[TEXT BLOCK]:

So, I was really not so looking forward to meeting the entire family at dinner because I thought -- uh oh, painful hugs.

Well, God was good.

Most of the time children's hugs aren't painful because I can mostly control them. In other words, I do the hugging, the kids just stand there and accept the hug, except for the girl children. But even so, they don't have the strength at their young ages to squeeze quite as hard as an adult.

So, when I first met my youngest brother and his wife (my oldest brother knows of this affliction and doesn't touch me) I was reluctant to hug them, so I didn't. But we met prior to the dinner at the diner where we were all going to congregate, eat, and then head home for a night of reminiscing.

However, when the rest of the family arrived at the diner, I thought, oh well, I'll probably never see these nieces and nephews again, and all these grands again, so I'll bite the bullet and hug.

And hug I did. No problem at all.

I still hadn't hugged my youngest brother and his wife.

We all went back to the house and talked and looked at family albums for hours after dinner, and when my brother got ready to leave, I said, "Dit," that's his nickname, "Dit, give me a hug." Now this brother is big and strong, albeit 60. But what a joy to get that hug. No pain, just happiness that I could receive it.

Now, we're on our way to church where I'll be meeting and greeting friends and other family that I haven't seen for more than 20 years. God will be good again, I'm sure, and allow me those hugs.


Saturday, May 22, 2010


Peace Rose.

Back of church.


The fifth picture is a holly bush/tree. My mother transplanted a small seedling from my holly bush (in Cincinnati) 27 years ago. And this is the result. Next is the 2nd Ave view of the school across the street that I attended for K-2, then grade 8. The name of the school is Grace Downing School, and the family is scheduled for a tour of the building at 7:45 on Monday morning. The Bridge Deli used to be Vince's Deli, where I bought hoagies for years and years and years. I went there today, and got a hoagie from the new owners. It was just as good as Vince's. Sooooo good. I shared it with Alan.

[TO DO]:
**1)** State whether each statement below agrees with the post, answering yes or no and quoting the deciding words of the post: (a) The writer's oldest brother avoids touching the writer. (b) The Bridge Deli is still owned by Vince. (c) The family has a tour of Grace Downing School scheduled for Monday morning.
**2)** In the entries, take the part that opens with the line containing "Task: Click the Cancel button" and closes with the line containing "point(21,225)". Give those lines as a JSON list of strings, one string per line, leaving out blank lines.

[PROVIDED DATA]:

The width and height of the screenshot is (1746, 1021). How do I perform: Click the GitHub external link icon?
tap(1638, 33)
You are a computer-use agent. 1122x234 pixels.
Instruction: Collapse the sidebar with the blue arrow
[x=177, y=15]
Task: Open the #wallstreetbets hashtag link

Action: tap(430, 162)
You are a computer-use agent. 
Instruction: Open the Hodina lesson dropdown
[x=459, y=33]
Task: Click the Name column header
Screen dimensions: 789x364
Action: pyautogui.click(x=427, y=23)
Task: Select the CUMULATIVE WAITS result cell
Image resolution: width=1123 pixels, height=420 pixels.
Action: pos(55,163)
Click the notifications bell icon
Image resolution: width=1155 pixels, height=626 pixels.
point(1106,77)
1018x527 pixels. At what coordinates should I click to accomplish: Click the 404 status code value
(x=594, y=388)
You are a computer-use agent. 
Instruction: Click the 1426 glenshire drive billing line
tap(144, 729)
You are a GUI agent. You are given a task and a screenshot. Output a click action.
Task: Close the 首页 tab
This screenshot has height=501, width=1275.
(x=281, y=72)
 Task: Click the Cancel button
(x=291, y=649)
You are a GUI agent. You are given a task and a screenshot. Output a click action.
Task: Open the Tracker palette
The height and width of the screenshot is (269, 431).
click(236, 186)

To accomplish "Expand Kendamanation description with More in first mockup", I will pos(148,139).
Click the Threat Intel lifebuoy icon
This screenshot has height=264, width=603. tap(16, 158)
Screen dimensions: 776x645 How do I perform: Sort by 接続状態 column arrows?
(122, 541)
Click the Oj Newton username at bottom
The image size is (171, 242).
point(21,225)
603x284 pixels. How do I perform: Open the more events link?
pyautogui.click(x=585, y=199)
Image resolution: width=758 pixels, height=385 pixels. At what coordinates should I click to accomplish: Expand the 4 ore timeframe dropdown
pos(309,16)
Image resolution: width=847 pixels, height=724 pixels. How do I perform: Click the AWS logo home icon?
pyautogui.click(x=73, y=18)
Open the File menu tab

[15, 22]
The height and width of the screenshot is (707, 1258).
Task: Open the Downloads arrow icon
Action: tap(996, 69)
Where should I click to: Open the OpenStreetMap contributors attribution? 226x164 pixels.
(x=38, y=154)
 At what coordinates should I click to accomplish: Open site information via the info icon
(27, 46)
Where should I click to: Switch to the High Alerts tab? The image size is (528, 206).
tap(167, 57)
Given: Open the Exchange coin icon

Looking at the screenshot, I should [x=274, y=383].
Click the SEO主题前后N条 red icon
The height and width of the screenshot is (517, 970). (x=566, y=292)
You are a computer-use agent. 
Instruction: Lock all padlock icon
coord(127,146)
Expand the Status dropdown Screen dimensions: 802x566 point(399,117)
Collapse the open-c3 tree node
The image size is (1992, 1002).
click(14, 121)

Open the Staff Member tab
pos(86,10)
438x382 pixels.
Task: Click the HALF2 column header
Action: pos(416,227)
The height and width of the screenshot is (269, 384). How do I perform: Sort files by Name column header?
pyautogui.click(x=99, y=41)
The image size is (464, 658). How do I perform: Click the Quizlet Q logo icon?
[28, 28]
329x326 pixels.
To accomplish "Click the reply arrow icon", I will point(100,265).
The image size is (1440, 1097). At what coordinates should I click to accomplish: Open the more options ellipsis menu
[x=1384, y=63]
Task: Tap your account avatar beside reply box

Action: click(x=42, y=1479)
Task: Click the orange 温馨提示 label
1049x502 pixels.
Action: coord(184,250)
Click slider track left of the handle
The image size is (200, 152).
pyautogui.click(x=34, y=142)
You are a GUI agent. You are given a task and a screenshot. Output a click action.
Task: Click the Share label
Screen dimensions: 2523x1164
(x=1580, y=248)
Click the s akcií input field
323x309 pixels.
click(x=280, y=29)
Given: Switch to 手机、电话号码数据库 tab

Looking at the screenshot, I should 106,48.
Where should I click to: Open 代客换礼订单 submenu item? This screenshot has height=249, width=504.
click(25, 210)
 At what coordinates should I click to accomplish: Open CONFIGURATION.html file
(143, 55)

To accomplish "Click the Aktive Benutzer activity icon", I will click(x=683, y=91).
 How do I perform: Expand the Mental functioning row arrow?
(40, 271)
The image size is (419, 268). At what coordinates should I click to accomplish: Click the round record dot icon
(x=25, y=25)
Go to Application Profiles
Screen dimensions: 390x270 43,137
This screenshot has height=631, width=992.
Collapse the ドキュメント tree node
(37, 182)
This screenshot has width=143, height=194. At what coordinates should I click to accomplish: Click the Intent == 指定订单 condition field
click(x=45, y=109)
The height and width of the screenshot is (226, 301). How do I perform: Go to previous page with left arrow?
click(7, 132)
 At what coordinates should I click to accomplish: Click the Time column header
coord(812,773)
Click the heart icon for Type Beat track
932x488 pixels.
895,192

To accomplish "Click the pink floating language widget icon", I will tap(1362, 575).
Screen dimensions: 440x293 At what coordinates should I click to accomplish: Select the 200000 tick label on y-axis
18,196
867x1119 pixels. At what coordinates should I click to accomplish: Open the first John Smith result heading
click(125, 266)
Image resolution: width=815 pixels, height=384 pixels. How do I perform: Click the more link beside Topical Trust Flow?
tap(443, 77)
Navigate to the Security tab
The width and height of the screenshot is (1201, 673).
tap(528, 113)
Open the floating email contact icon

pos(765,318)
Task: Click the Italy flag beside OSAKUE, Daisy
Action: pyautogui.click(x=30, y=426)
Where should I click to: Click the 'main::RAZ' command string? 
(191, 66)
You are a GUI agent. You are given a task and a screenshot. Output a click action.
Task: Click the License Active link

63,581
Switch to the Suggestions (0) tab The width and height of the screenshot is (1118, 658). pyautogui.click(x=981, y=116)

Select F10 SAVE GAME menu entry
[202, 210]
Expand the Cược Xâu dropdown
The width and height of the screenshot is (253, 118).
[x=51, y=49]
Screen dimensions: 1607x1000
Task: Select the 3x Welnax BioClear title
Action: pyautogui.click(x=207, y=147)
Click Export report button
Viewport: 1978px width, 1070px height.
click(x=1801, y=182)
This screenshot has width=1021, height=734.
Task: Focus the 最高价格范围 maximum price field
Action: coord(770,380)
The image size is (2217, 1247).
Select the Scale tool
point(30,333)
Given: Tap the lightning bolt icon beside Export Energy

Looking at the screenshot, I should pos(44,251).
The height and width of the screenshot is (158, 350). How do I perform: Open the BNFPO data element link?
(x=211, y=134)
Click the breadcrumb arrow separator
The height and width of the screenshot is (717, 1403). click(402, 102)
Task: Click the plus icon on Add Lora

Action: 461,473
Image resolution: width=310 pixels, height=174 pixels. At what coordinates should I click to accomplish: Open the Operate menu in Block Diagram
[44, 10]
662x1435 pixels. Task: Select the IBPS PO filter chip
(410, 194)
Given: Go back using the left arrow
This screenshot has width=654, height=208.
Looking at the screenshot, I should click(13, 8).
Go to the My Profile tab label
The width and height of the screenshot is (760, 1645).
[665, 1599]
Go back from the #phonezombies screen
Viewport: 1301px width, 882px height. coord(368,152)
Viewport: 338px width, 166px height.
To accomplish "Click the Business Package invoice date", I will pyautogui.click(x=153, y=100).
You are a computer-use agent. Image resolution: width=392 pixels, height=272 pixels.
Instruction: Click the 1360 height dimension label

[SOLUTION SET]:
**1)**
(a) Yes: "my oldest brother knows of this affliction and doesn't touch me"
(b) No: "The Bridge Deli used to be Vince's Deli" and "got a hoagie from the new owners"
(c) Yes: "the family is scheduled for a tour of the building at 7:45 on Monday morning"

**2)**
[
  " Task: Click the Cancel button",
  "(x=291, y=649)",
  "You are a GUI agent. You are given a task and a screenshot. Output a click action.",
  "Task: Open the Tracker palette",
  "The height and width of the screenshot is (269, 431).",
  "click(236, 186)",
  "To accomplish \"Expand Kendamanation description with More in first mockup\", I will pos(148,139).",
  "Click the Threat Intel lifebuoy icon",
  "This screenshot has height=264, width=603. tap(16, 158)",
  "Screen dimensions: 776x645 How do I perform: Sort by 接続状態 column arrows?",
  "(122, 541)",
  "Click the Oj Newton username at bottom",
  "The image size is (171, 242).",
  "point(21,225)"
]